Function operations are similar to the arithmetic operations you use with numbers. However, here you operate with entire functions rather than just individual numbers. These operations typically include addition, subtraction, multiplication, and division of functions. You simply apply the operation to the functions as wholes, much like you would add or multiply numbers.
For example, if you have two functions, say,

• \( f(x) = 5x - 1 \)
• \( g(x) = 3x + 2 \)

you can perform operations such as:

• **Addition:** \((f + g)(x) = f(x) + g(x) = (5x - 1) + (3x + 2) = 8x + 1\)
• **Subtraction:** \((f - g)(x) = f(x) - g(x) = (5x - 1) - (3x + 2) = 2x - 3\)
• **Multiplication:** \((f \cdot g)(x) = f(x) \cdot g(x) = (5x - 1)(3x + 2)\)
• **Division:** \(\left(\frac{f}{g}\right)(x) = \frac{f(x)}{g(x)} = \frac{5x - 1}{3x + 2}\)

Each of these operations combines the functions in different ways, forming new functions.

Composition of functions is a more intricate operation than basic function operations. It involves applying one function to the results of another function. This operation essentially stacks functions on top of each other, creating complex mappings from inputs to outputs.
For example, let's consider the previously mentioned functions

• \( f(x) = 5x - 1 \)
• \( g(x) = 3x + 2 \)

The composition \( f(g(x)) \) involves substituting the entire function \( g(x) \) into \( f(x) \).
This is calculated as follows:

• Substitute \( g(x) = 3x + 2 \) into \( f(x) = 5x - 1 \)
• We get \( f(g(x)) = 5(3x + 2) - 1 = 15x + 9 \)
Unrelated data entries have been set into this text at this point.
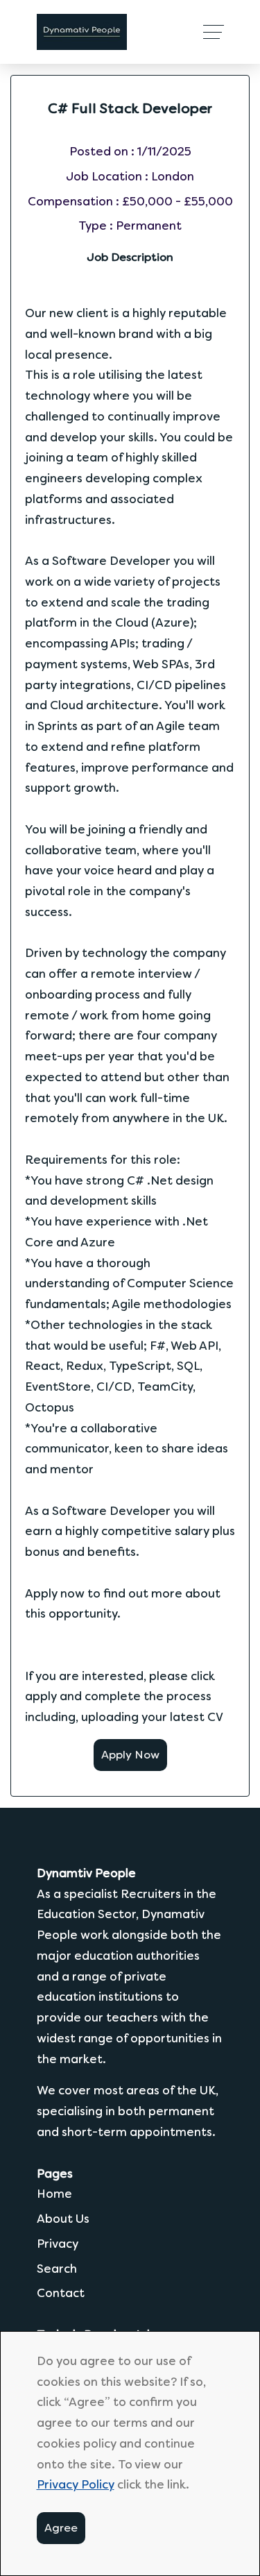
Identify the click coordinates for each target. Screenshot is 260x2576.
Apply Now (130, 1754)
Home (54, 2193)
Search (57, 2268)
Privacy (57, 2243)
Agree (61, 2527)
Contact (61, 2292)
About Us (63, 2218)
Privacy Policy (75, 2484)
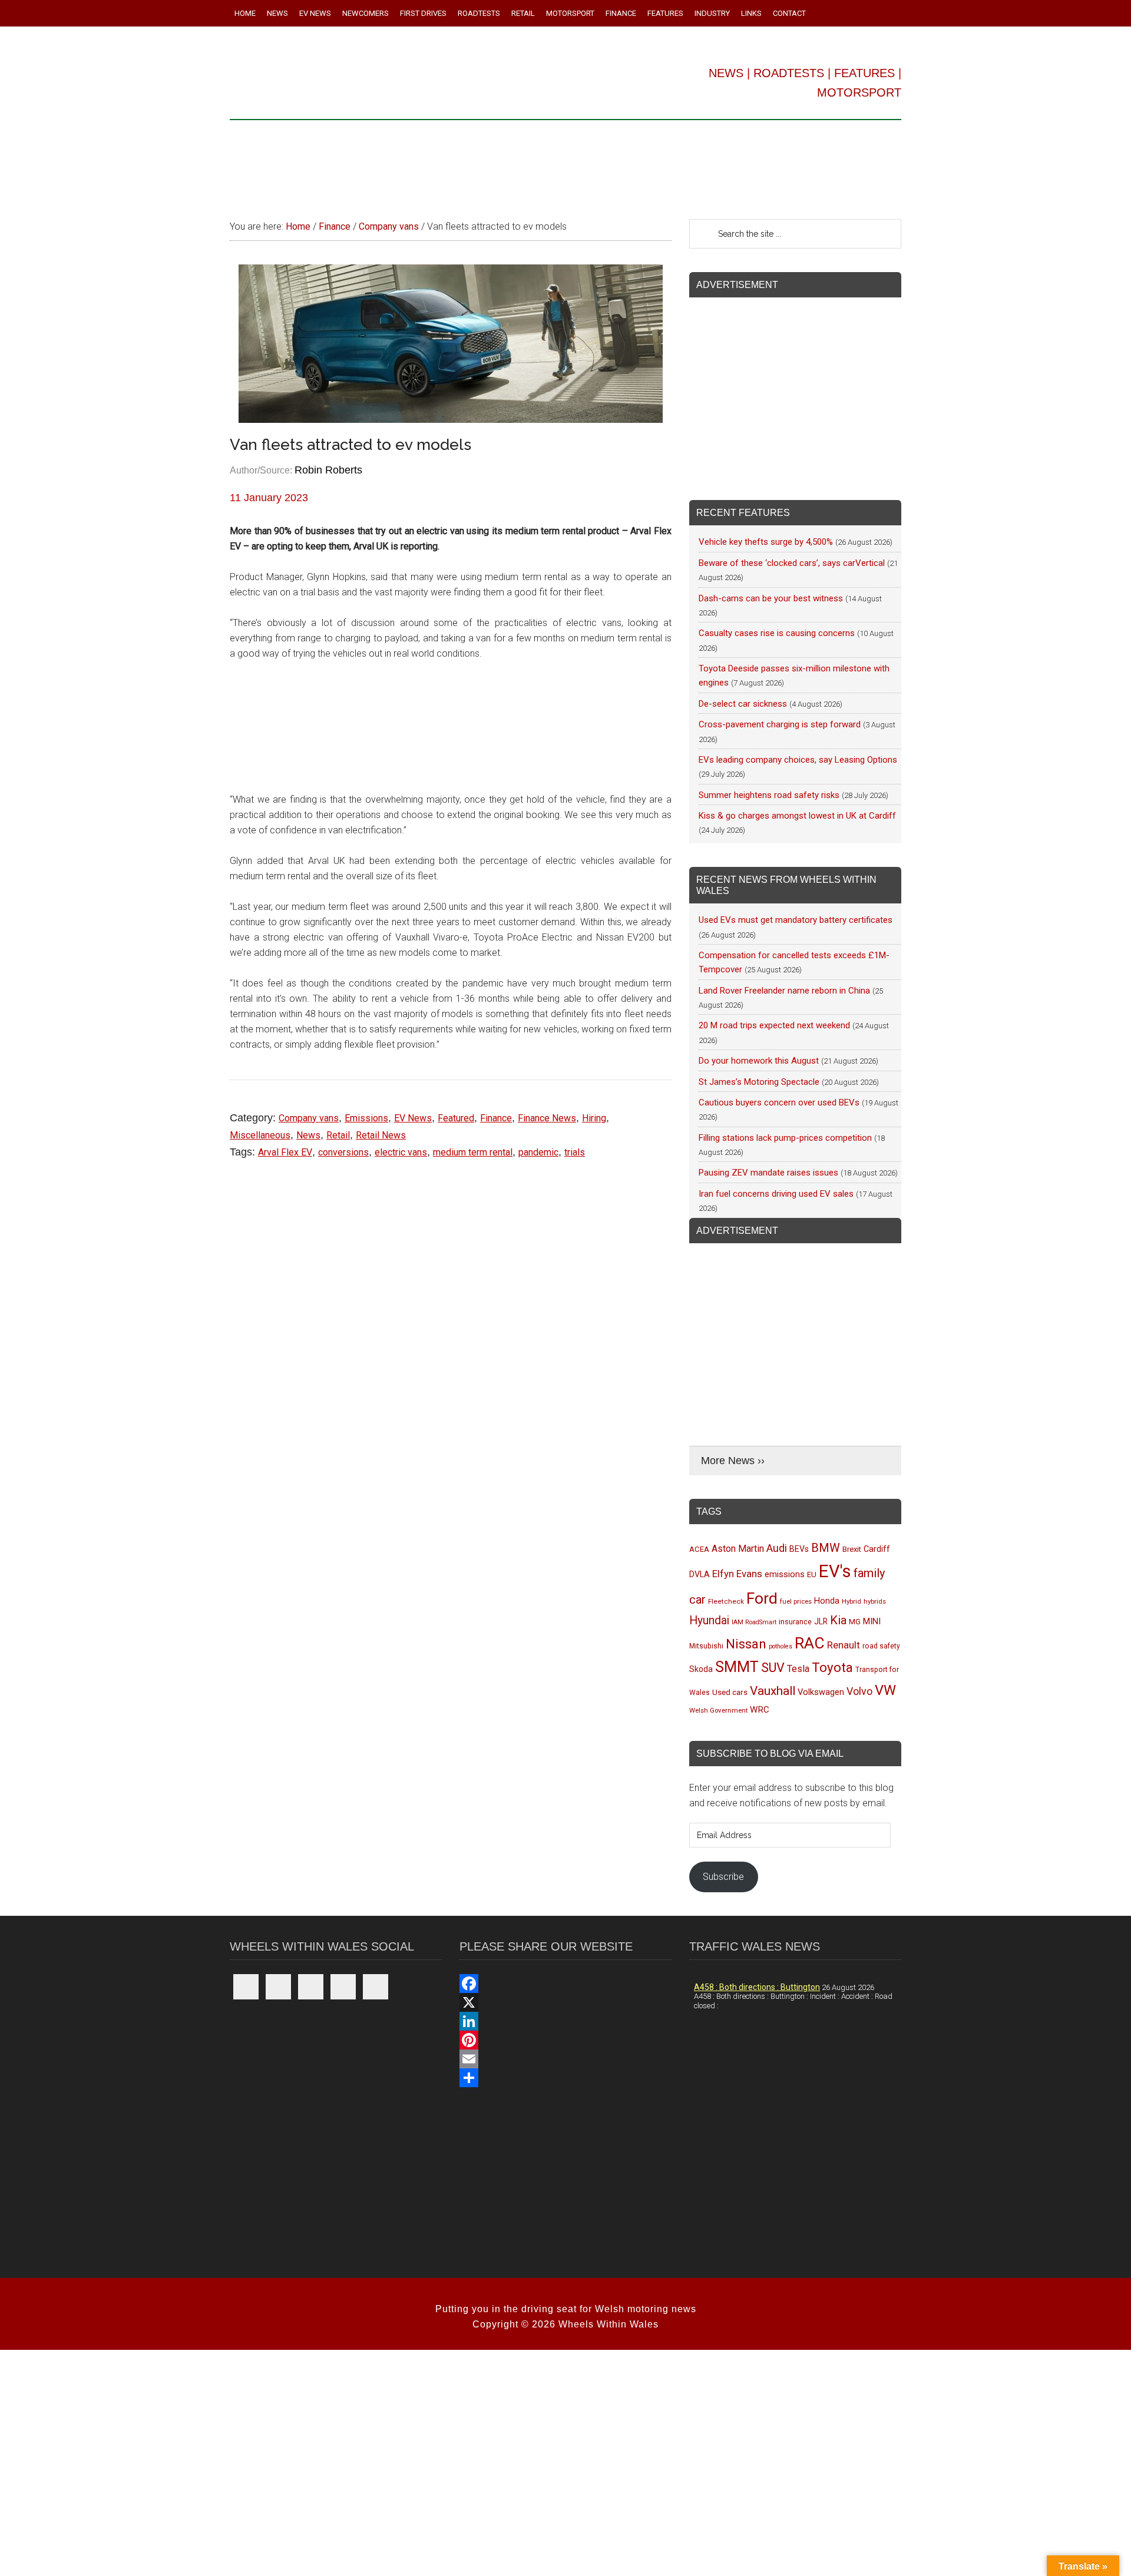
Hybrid (851, 1601)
Similarly, for \( g(f(x)) \), substitute \( f(x) = 5x - 1 \) into \( g(x) = 3x + 2 \):

• \( g(f(x)) = 3(5x - 1) + 2 = 15x - 1 \)

Lastly, \( f(f(x)) \) means substituting \( f(x) \) back into itself:

• \( f(f(x)) = 5(5x - 1) - 1 = 25x - 6 \).
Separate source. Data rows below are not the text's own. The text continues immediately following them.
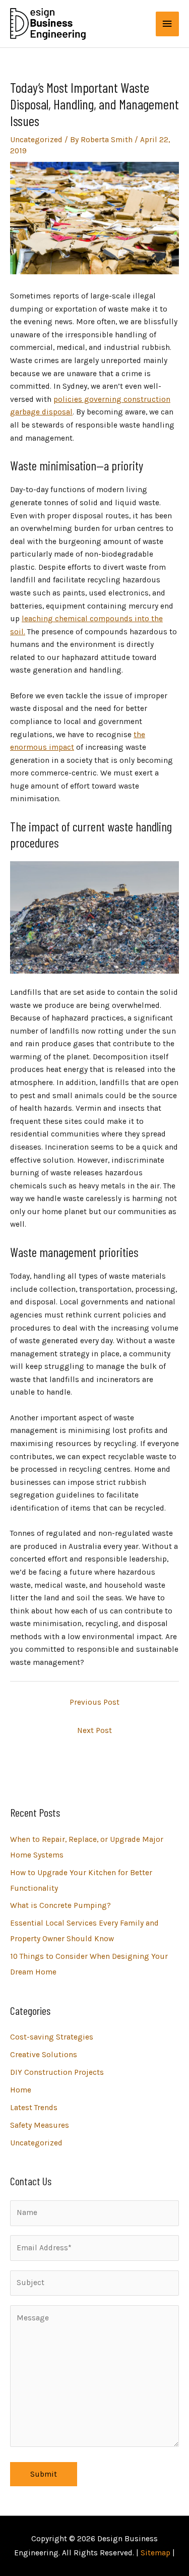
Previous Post (94, 1702)
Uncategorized (36, 139)
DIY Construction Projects (57, 2072)
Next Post (94, 1730)
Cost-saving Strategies (51, 2037)
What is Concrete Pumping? (60, 1905)
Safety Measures (39, 2125)
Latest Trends (33, 2107)
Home (20, 2089)
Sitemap (155, 2552)
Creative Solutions (43, 2054)
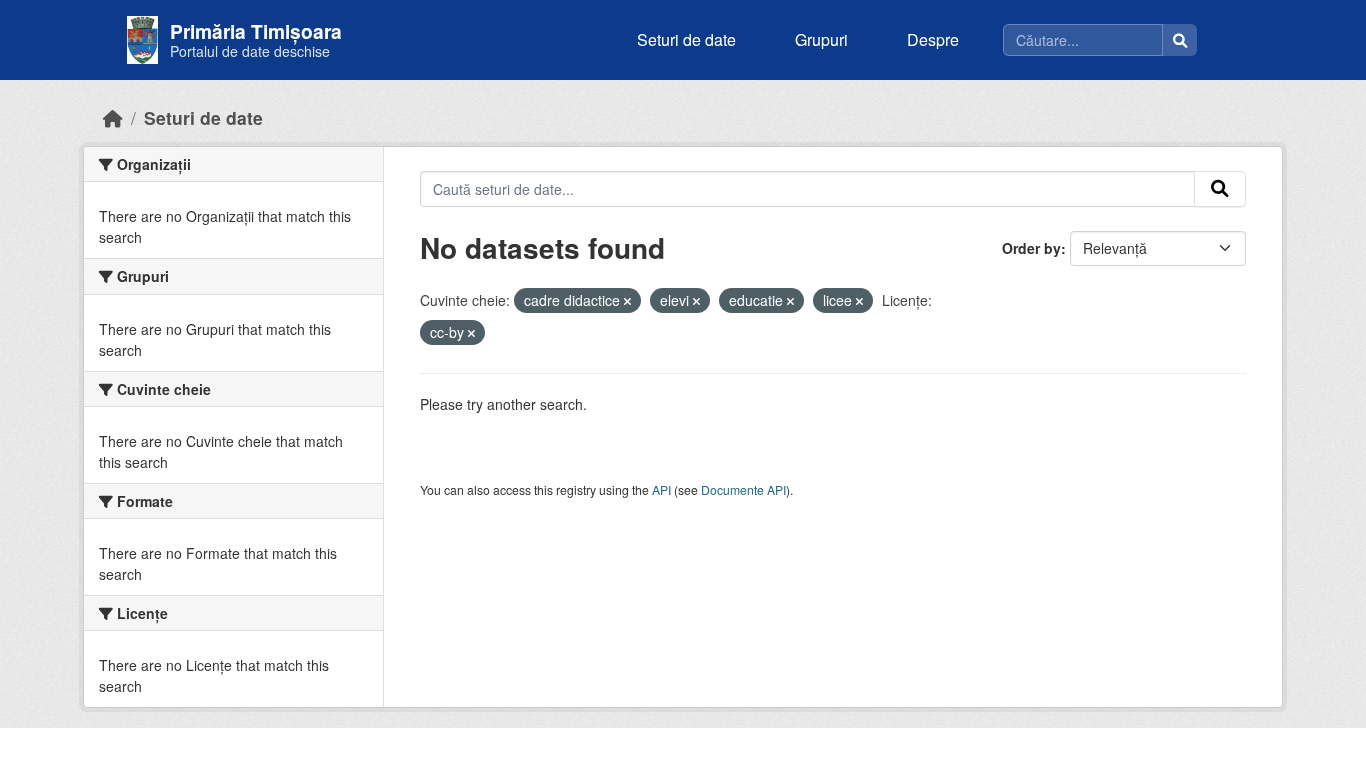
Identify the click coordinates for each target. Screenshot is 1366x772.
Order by (1031, 248)
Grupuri (821, 39)
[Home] (113, 117)
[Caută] (1180, 40)
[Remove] (627, 301)
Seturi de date (686, 39)
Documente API (743, 489)
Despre (933, 39)
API (661, 489)
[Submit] (1220, 189)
Composition is powerful because it allows us to build more complex functions from simple ones, enabling deeper analysis and greater control in mathematical modeling.

When tackling problems involving function operations and compositions, a step-by-step solution is crucial for clarity and understanding. Let's break down how such an approach serves to demystify the process:
To solve for compositions like \( f(g(x)) \), \( g(f(x)) \), and \( f(f(x)) \), follow these steps:

• **Step 1:** Identify each function provided. Here, \( f(x) = 5x - 1 \) and \( g(x) = 3x + 2 \).
• **Step 2:** Replace the variable in the first function with the entire second function. For \( f(g(x)) \), replace \( x \) in \( f(x) \) with \( g(x) \), i.e., \( 3x + 2 \).
• **Step 3:** Simplify the resulting expression by distributing and combining like terms. This transforms the nested functions into a new, single expression.
• **Step 4:** Repeat these substitutions for each required composition, ensuring accuracy at each step.

By methodically working through each step, students gain a clearer understanding of how compositions work and how they change function behavior. This structured approach not only helps solve specific problems but also equips learners with the skills to tackle similar challenges independently.